Hungarian football needs to learn from history

NOBODY SHOULD be too surprised by the behaviour of some Hungary fans in Budapest, it has been experienced before and the country has a right-wing, very nationalist government that has been in office for 11 years. The ingredients are there for problems.

It is incredible that, in the 21st century, people are defending the actions of some supporters, claiming England are merely making political propaganda out of a sports event. If the Hungarians are happy to see their country portrayed as being totally out of step with modern thinking, then so be it, but their international image will continue to be tarnished while they tolerate racism and bigotry.

England were jeered for taking the knee, a gesture that may have run its course in some respects, but it would be more appropriate to have stopped the game and taken the knee, or even demonstrated after the game to show the Hungarian fans that England had not been phased by the torrent of abuse and debris thrown their way.

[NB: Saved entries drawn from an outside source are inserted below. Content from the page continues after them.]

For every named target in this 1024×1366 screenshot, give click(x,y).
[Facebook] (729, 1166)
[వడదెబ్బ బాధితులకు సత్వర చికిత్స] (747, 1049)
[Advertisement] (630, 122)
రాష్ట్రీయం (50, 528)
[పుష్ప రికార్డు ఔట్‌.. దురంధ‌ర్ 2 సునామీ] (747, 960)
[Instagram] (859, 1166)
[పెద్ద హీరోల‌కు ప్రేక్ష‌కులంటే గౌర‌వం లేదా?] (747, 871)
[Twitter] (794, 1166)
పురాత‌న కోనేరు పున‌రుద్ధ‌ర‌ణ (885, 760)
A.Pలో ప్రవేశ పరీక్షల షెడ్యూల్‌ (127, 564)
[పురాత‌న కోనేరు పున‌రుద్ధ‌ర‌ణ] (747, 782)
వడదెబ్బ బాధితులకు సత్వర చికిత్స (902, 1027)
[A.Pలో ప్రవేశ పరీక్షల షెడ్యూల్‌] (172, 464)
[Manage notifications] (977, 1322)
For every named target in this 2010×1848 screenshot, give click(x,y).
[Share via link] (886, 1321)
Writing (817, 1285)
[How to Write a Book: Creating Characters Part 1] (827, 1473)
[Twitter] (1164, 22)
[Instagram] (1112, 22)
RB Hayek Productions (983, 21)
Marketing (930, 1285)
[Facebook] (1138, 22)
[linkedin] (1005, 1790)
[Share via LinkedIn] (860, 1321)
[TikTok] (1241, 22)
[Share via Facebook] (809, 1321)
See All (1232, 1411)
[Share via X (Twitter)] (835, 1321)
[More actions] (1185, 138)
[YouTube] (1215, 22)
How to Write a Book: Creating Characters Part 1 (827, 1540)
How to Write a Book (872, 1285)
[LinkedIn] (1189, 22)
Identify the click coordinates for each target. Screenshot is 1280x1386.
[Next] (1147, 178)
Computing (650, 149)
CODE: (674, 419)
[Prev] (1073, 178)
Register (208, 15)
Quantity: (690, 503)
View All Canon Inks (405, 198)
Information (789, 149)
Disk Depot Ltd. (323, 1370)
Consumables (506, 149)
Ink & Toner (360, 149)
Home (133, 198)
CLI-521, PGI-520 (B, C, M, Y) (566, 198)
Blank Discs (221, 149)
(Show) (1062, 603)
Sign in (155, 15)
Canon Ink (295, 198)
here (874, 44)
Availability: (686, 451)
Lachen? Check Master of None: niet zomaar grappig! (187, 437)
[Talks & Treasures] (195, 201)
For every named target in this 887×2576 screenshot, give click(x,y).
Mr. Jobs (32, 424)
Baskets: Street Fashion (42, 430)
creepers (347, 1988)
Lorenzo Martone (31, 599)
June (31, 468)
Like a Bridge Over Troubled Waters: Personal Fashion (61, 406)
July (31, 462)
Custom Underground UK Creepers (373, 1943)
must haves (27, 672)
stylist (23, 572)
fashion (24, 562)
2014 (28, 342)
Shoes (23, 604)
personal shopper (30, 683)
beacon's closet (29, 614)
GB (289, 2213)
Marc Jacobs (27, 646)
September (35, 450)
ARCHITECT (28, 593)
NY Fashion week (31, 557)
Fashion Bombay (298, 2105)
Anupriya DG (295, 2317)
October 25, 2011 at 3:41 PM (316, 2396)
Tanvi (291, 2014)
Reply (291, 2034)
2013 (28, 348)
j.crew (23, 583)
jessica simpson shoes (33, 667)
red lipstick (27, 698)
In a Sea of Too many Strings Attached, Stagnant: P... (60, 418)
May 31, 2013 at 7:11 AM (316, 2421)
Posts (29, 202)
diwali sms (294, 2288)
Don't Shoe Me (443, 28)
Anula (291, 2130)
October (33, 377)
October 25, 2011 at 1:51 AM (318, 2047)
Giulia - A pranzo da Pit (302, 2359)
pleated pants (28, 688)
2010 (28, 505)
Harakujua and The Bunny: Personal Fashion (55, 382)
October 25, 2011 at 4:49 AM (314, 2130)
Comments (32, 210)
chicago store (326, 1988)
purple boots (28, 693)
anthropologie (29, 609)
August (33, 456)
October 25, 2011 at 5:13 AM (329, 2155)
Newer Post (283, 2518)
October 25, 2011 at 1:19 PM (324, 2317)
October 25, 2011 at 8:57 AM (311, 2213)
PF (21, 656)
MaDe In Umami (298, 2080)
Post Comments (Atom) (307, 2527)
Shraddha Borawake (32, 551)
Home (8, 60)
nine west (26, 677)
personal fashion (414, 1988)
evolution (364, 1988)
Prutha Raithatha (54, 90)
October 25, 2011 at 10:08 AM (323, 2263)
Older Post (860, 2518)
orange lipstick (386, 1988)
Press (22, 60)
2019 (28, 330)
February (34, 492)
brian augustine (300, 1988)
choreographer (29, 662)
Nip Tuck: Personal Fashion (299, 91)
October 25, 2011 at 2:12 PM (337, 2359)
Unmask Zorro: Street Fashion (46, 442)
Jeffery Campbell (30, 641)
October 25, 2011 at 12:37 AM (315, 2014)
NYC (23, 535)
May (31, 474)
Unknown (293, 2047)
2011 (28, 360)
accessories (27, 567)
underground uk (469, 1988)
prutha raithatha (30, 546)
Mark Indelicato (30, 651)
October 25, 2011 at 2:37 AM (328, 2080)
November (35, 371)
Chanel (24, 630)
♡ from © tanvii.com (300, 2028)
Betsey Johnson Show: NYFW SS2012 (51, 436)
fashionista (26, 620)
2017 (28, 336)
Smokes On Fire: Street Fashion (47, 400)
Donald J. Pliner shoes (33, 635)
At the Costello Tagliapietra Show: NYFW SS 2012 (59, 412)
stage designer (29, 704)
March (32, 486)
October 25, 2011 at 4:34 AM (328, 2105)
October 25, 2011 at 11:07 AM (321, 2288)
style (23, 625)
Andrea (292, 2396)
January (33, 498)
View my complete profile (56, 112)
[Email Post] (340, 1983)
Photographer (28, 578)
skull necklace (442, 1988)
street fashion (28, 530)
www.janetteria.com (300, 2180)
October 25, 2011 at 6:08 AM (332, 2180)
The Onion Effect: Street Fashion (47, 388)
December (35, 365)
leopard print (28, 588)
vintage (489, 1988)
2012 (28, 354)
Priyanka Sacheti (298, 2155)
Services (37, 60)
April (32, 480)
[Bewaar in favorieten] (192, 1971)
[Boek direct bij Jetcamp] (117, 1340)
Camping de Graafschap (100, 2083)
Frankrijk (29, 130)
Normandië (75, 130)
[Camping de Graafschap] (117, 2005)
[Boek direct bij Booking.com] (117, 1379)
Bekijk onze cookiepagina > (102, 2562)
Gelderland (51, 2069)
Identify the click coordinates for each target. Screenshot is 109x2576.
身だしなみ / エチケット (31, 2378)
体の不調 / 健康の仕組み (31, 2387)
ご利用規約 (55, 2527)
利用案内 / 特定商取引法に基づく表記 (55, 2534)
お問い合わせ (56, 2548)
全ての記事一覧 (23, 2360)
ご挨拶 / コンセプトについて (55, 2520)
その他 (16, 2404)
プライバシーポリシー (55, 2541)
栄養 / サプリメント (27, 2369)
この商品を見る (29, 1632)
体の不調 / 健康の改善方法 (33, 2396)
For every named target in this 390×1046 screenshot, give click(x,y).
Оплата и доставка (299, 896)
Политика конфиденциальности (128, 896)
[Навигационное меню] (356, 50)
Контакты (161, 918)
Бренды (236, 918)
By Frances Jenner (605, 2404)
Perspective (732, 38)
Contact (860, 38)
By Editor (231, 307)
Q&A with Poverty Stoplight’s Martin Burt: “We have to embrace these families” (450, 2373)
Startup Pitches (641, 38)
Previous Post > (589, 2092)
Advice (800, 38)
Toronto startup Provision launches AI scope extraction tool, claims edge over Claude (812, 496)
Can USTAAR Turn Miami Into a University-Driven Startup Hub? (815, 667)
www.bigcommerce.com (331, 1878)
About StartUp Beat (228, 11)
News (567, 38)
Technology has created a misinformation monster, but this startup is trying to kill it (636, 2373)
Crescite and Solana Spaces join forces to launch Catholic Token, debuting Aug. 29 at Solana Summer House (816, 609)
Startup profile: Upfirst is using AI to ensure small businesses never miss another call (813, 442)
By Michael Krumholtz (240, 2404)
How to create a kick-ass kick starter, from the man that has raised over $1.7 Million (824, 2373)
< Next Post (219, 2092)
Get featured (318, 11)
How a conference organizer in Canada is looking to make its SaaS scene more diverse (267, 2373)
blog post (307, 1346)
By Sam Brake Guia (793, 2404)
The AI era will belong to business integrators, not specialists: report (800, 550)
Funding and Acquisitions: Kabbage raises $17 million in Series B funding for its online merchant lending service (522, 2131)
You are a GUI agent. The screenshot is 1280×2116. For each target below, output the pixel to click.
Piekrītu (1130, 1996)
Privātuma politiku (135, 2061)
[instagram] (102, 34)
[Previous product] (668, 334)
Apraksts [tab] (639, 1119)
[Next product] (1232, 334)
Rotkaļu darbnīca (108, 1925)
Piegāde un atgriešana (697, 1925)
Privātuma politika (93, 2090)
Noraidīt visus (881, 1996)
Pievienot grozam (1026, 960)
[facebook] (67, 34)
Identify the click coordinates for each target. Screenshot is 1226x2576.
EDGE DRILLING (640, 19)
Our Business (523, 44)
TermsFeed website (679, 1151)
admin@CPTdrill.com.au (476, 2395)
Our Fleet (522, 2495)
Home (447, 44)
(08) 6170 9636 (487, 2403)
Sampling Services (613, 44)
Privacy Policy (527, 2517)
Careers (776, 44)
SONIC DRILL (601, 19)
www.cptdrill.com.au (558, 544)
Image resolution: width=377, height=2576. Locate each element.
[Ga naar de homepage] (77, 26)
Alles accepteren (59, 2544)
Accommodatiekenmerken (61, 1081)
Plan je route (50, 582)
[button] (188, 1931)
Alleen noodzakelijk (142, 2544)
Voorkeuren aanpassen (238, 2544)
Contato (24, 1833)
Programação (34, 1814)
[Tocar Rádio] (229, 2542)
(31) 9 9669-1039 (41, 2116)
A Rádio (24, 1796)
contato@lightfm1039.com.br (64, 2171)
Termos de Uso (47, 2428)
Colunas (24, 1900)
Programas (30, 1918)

It’s a great shame that in a stadium that bears the name of one of the most loved players in world football, Ferenc Puskas, should play host to such unacceptable behaviour. Budapest is a great city and Hungary has a rich footballing heritage, but somehow, the problems that once existed throughout Europe manage to linger on. That’s not to say England, for example, do not have similar problems, because we all know that racism remains in the game – hence the gesture being made by players over the past year or so.

When the pandemic prevented fans from attending games, the belief that football without the fans is a much diluted product seemed a very true assessment of the situation. But in truth, where you have large crowds, you have a diverse range of emotions and beliefs. For every good aspect of spectator sport, there are unpleasant and anti-social elements. In other words, nobody should be fooled into thinking that football crowds are sedate, all-loving vast bodies of people because they are not. The bigger the crowd, the more likely you will hear things you don’t particularly want to hear.

FIFA should punish Hungary for the behaviour of their fans, but this will not make the problem go away. You have to ask yourself why do they do this, why do they jeer black footballers? Hungary itself has suffered from bigotry, racism and anti-semitism in the past – some 500,000 Hungarian Jews died during the second world war. The Hungarian government should do something, but given their political philosophy, is that going to happen?

During Euro 2020, Hungarian fans wore black shirts as they protested about players taking the knee and there were also homophobic banners in the Puskas Arena. Hungary were ordered to play two games behind closed doors as a punishment. Hungary’s foreign minister called UEFA’s decision “pitiful and cowardly”.

While punishments from UEFA and FIFA seem to be quite toothless, perhaps it is time for countries to boycott or introduce sanctions against countries that are unwelcoming to their teams and fans. Banning countries from the World Cup and European Championship, as well as club competitions, would be far more effective. It is 2021, after all. History should have taught us something.